#### Available data
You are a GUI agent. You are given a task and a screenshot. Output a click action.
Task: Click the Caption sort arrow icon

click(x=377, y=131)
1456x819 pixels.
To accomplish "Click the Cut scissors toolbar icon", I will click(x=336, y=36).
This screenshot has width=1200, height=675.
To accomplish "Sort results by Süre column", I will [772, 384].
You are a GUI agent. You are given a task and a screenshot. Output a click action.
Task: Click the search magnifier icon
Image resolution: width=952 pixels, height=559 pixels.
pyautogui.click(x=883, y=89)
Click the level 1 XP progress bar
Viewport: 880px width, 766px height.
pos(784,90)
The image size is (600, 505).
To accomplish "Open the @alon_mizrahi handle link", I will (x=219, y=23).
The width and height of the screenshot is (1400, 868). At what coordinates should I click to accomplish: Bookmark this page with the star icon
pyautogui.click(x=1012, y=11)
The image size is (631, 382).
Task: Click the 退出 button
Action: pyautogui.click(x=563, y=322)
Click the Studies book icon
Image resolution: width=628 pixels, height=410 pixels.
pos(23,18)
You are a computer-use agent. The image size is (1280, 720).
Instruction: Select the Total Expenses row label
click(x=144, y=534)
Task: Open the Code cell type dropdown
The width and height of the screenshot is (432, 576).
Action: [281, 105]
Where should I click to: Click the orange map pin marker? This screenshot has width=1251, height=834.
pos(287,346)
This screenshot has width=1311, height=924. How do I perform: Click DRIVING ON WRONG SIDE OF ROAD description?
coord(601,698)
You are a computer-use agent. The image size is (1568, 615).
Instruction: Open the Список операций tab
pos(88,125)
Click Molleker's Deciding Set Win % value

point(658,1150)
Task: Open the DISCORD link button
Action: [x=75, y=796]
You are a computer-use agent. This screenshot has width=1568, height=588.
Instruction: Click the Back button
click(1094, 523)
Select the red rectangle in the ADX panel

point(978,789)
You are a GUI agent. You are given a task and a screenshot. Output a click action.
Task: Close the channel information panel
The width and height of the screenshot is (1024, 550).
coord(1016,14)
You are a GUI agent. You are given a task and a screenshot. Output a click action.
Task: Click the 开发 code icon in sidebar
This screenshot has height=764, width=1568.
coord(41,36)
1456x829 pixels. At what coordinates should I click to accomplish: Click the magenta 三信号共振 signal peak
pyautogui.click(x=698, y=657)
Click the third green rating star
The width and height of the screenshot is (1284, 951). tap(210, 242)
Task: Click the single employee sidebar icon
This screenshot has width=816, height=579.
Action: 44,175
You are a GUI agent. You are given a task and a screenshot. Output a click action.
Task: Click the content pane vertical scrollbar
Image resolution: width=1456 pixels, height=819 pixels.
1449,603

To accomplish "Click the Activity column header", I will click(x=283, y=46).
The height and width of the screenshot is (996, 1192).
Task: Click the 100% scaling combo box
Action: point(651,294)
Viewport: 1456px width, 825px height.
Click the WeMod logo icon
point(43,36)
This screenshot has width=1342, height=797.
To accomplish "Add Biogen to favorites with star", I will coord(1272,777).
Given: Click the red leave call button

#### To be done
Transcribe the listing lines above from the one containing "You are a computer-use agent. The image size is (1568, 615)." through the one containing "Action: [x=75, y=796]", both ends included, reproducing each line character for character.

#### Full output
You are a computer-use agent. The image size is (1568, 615).
Instruction: Open the Список операций tab
pos(88,125)
Click Molleker's Deciding Set Win % value

point(658,1150)
Task: Open the DISCORD link button
Action: [x=75, y=796]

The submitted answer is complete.